Exercise description: A word-for-word repetition of the records beneath this task is the expected answer.
-*-*-
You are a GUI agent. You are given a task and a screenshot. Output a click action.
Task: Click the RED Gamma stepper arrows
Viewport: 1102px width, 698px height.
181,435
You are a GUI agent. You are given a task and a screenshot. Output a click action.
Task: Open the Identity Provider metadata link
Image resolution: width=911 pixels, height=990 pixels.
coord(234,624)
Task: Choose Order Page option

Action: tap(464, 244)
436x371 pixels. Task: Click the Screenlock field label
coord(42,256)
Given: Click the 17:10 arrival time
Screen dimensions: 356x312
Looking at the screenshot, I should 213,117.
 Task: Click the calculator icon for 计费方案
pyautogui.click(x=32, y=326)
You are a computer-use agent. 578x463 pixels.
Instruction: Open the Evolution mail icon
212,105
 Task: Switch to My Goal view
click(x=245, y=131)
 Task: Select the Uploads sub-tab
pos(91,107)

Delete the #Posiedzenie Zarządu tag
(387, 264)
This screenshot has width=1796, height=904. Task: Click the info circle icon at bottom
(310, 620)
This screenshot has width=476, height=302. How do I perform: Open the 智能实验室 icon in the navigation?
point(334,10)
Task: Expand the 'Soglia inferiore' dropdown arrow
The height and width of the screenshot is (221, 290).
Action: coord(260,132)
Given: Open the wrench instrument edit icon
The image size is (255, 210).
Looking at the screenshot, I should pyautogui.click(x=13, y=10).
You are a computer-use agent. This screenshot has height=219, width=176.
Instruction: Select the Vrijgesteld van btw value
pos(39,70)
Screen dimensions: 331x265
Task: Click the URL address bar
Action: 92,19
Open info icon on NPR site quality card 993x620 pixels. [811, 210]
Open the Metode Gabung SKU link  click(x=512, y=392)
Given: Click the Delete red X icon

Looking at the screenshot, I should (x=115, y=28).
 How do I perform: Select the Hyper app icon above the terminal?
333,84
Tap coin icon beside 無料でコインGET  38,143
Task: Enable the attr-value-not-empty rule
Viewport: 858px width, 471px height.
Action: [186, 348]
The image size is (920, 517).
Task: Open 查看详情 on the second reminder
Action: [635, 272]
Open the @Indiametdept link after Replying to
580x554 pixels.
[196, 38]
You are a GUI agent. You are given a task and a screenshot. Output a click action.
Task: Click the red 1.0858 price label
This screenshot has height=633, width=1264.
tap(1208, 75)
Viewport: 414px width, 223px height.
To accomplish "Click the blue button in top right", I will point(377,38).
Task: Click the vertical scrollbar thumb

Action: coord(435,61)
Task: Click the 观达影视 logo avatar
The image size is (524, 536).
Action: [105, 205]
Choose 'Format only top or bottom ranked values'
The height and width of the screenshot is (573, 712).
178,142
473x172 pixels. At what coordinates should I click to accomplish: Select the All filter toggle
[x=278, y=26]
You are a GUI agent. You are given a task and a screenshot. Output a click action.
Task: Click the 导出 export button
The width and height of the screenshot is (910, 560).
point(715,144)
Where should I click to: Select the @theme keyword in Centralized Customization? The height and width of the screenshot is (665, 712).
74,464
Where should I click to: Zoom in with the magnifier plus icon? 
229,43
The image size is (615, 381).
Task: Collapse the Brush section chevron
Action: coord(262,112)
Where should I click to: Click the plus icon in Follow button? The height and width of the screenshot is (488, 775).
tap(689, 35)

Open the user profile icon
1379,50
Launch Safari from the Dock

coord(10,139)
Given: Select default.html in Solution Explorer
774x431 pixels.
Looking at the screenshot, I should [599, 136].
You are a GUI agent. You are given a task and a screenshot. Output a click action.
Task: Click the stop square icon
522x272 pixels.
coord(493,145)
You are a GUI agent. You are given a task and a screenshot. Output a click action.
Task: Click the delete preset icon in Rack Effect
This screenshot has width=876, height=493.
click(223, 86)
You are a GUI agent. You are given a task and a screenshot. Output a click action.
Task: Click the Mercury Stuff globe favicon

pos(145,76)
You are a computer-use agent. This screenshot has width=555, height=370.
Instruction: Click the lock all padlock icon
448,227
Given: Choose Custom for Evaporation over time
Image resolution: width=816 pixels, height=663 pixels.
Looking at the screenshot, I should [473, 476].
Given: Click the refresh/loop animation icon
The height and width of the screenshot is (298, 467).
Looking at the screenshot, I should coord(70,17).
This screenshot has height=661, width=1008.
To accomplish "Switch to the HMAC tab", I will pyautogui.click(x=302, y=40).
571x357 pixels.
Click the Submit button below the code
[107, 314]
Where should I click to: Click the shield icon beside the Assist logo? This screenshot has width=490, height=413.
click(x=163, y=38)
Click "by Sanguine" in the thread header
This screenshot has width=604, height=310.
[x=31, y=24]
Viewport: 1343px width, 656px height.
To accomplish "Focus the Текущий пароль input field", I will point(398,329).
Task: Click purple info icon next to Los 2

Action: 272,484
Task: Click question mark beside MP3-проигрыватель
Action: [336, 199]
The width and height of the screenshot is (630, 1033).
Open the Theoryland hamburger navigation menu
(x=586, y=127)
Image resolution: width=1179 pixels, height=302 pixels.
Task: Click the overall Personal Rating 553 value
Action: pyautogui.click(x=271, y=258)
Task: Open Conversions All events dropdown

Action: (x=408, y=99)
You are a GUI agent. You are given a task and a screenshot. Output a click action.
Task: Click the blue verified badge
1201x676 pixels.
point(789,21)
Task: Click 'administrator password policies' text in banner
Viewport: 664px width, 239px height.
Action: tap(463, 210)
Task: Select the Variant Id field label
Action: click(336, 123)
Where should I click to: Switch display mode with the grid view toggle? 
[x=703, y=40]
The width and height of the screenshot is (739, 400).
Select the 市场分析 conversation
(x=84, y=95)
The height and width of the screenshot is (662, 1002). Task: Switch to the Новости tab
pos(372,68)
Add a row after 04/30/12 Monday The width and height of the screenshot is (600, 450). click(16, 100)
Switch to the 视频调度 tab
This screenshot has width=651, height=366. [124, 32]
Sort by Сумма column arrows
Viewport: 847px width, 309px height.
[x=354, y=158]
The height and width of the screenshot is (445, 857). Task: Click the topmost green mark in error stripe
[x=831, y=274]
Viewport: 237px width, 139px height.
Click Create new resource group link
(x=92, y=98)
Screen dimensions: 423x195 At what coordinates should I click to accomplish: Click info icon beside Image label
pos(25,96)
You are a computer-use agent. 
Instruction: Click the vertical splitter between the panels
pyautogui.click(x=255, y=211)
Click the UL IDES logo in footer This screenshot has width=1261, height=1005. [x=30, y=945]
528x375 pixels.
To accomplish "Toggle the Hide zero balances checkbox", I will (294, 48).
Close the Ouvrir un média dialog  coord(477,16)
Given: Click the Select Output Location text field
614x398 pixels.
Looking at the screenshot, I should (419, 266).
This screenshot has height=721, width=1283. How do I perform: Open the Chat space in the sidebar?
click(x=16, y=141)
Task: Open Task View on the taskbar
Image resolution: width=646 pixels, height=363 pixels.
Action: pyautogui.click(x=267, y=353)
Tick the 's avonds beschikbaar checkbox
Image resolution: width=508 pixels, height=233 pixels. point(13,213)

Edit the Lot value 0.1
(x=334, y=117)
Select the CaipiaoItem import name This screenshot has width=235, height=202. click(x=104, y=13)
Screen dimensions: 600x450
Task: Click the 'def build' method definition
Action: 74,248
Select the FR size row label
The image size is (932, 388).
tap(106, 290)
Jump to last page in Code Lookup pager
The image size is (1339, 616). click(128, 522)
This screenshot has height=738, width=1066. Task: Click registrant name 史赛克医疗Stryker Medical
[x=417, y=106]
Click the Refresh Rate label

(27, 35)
-*-*-
Written solution:
You are a GUI agent. You are given a task and a screenshot. Output a click action.
Task: Click the RED Gamma stepper arrows
Viewport: 1102px width, 698px height.
181,435
You are a GUI agent. You are given a task and a screenshot. Output a click action.
Task: Open the Identity Provider metadata link
Image resolution: width=911 pixels, height=990 pixels.
coord(234,624)
Task: Choose Order Page option

Action: tap(464, 244)
436x371 pixels. Task: Click the Screenlock field label
coord(42,256)
Given: Click the 17:10 arrival time
Screen dimensions: 356x312
Looking at the screenshot, I should 213,117.
 Task: Click the calculator icon for 计费方案
pyautogui.click(x=32, y=326)
You are a computer-use agent. 578x463 pixels.
Instruction: Open the Evolution mail icon
212,105
 Task: Switch to My Goal view
click(x=245, y=131)
 Task: Select the Uploads sub-tab
pos(91,107)

Delete the #Posiedzenie Zarządu tag
(387, 264)
This screenshot has width=1796, height=904. Task: Click the info circle icon at bottom
(310, 620)
This screenshot has width=476, height=302. How do I perform: Open the 智能实验室 icon in the navigation?
point(334,10)
Task: Expand the 'Soglia inferiore' dropdown arrow
The height and width of the screenshot is (221, 290).
Action: coord(260,132)
Given: Open the wrench instrument edit icon
The image size is (255, 210).
Looking at the screenshot, I should pyautogui.click(x=13, y=10).
You are a computer-use agent. This screenshot has height=219, width=176.
Instruction: Select the Vrijgesteld van btw value
pos(39,70)
Screen dimensions: 331x265
Task: Click the URL address bar
Action: 92,19
Open info icon on NPR site quality card 993x620 pixels. [811, 210]
Open the Metode Gabung SKU link  click(x=512, y=392)
Given: Click the Delete red X icon

Looking at the screenshot, I should (x=115, y=28).
 How do I perform: Select the Hyper app icon above the terminal?
333,84
Tap coin icon beside 無料でコインGET  38,143
Task: Enable the attr-value-not-empty rule
Viewport: 858px width, 471px height.
Action: [186, 348]
The image size is (920, 517).
Task: Open 查看详情 on the second reminder
Action: [635, 272]
Open the @Indiametdept link after Replying to
580x554 pixels.
[196, 38]
You are a GUI agent. You are given a task and a screenshot. Output a click action.
Task: Click the red 1.0858 price label
This screenshot has height=633, width=1264.
tap(1208, 75)
Viewport: 414px width, 223px height.
To accomplish "Click the blue button in top right", I will point(377,38).
Task: Click the vertical scrollbar thumb

Action: coord(435,61)
Task: Click the 观达影视 logo avatar
The image size is (524, 536).
Action: [105, 205]
Choose 'Format only top or bottom ranked values'
The height and width of the screenshot is (573, 712).
178,142
473x172 pixels. At what coordinates should I click to accomplish: Select the All filter toggle
[x=278, y=26]
You are a GUI agent. You are given a task and a screenshot. Output a click action.
Task: Click the 导出 export button
The width and height of the screenshot is (910, 560).
point(715,144)
Where should I click to: Select the @theme keyword in Centralized Customization? The height and width of the screenshot is (665, 712).
74,464
Where should I click to: Zoom in with the magnifier plus icon? 
229,43
The image size is (615, 381).
Task: Collapse the Brush section chevron
Action: coord(262,112)
Where should I click to: Click the plus icon in Follow button? The height and width of the screenshot is (488, 775).
tap(689, 35)

Open the user profile icon
1379,50
Launch Safari from the Dock

coord(10,139)
Given: Select default.html in Solution Explorer
774x431 pixels.
Looking at the screenshot, I should [599, 136].
You are a GUI agent. You are given a task and a screenshot. Output a click action.
Task: Click the stop square icon
522x272 pixels.
coord(493,145)
You are a GUI agent. You are given a task and a screenshot. Output a click action.
Task: Click the delete preset icon in Rack Effect
This screenshot has width=876, height=493.
click(223, 86)
You are a GUI agent. You are given a task and a screenshot. Output a click action.
Task: Click the Mercury Stuff globe favicon

pos(145,76)
You are a computer-use agent. This screenshot has width=555, height=370.
Instruction: Click the lock all padlock icon
448,227
Given: Choose Custom for Evaporation over time
Image resolution: width=816 pixels, height=663 pixels.
Looking at the screenshot, I should [473, 476].
Given: Click the refresh/loop animation icon
The height and width of the screenshot is (298, 467).
Looking at the screenshot, I should coord(70,17).
This screenshot has height=661, width=1008.
To accomplish "Switch to the HMAC tab", I will pyautogui.click(x=302, y=40).
571x357 pixels.
Click the Submit button below the code
[107, 314]
Where should I click to: Click the shield icon beside the Assist logo? This screenshot has width=490, height=413.
click(x=163, y=38)
Click "by Sanguine" in the thread header
This screenshot has width=604, height=310.
[x=31, y=24]
Viewport: 1343px width, 656px height.
To accomplish "Focus the Текущий пароль input field", I will point(398,329).
Task: Click purple info icon next to Los 2

Action: 272,484
Task: Click question mark beside MP3-проигрыватель
Action: [336, 199]
The width and height of the screenshot is (630, 1033).
Open the Theoryland hamburger navigation menu
(x=586, y=127)
Image resolution: width=1179 pixels, height=302 pixels.
Task: Click the overall Personal Rating 553 value
Action: pyautogui.click(x=271, y=258)
Task: Open Conversions All events dropdown

Action: (x=408, y=99)
You are a GUI agent. You are given a task and a screenshot. Output a click action.
Task: Click the blue verified badge
1201x676 pixels.
point(789,21)
Task: Click 'administrator password policies' text in banner
Viewport: 664px width, 239px height.
Action: tap(463, 210)
Task: Select the Variant Id field label
Action: click(336, 123)
Where should I click to: Switch display mode with the grid view toggle? 
[x=703, y=40]
The width and height of the screenshot is (739, 400).
Select the 市场分析 conversation
(x=84, y=95)
The height and width of the screenshot is (662, 1002). Task: Switch to the Новости tab
pos(372,68)
Add a row after 04/30/12 Monday The width and height of the screenshot is (600, 450). click(16, 100)
Switch to the 视频调度 tab
This screenshot has width=651, height=366. [124, 32]
Sort by Сумма column arrows
Viewport: 847px width, 309px height.
[x=354, y=158]
The height and width of the screenshot is (445, 857). Task: Click the topmost green mark in error stripe
[x=831, y=274]
Viewport: 237px width, 139px height.
Click Create new resource group link
(x=92, y=98)
Screen dimensions: 423x195 At what coordinates should I click to accomplish: Click info icon beside Image label
pos(25,96)
You are a computer-use agent. 
Instruction: Click the vertical splitter between the panels
pyautogui.click(x=255, y=211)
Click the UL IDES logo in footer This screenshot has width=1261, height=1005. [x=30, y=945]
528x375 pixels.
To accomplish "Toggle the Hide zero balances checkbox", I will (294, 48).
Close the Ouvrir un média dialog  coord(477,16)
Given: Click the Select Output Location text field
614x398 pixels.
Looking at the screenshot, I should (419, 266).
This screenshot has height=721, width=1283. How do I perform: Open the Chat space in the sidebar?
click(x=16, y=141)
Task: Open Task View on the taskbar
Image resolution: width=646 pixels, height=363 pixels.
Action: pyautogui.click(x=267, y=353)
Tick the 's avonds beschikbaar checkbox
Image resolution: width=508 pixels, height=233 pixels. point(13,213)

Edit the Lot value 0.1
(x=334, y=117)
Select the CaipiaoItem import name This screenshot has width=235, height=202. click(x=104, y=13)
Screen dimensions: 600x450
Task: Click the 'def build' method definition
Action: 74,248
Select the FR size row label
The image size is (932, 388).
tap(106, 290)
Jump to last page in Code Lookup pager
The image size is (1339, 616). click(128, 522)
This screenshot has height=738, width=1066. Task: Click registrant name 史赛克医疗Stryker Medical
[x=417, y=106]
Click the Refresh Rate label

(27, 35)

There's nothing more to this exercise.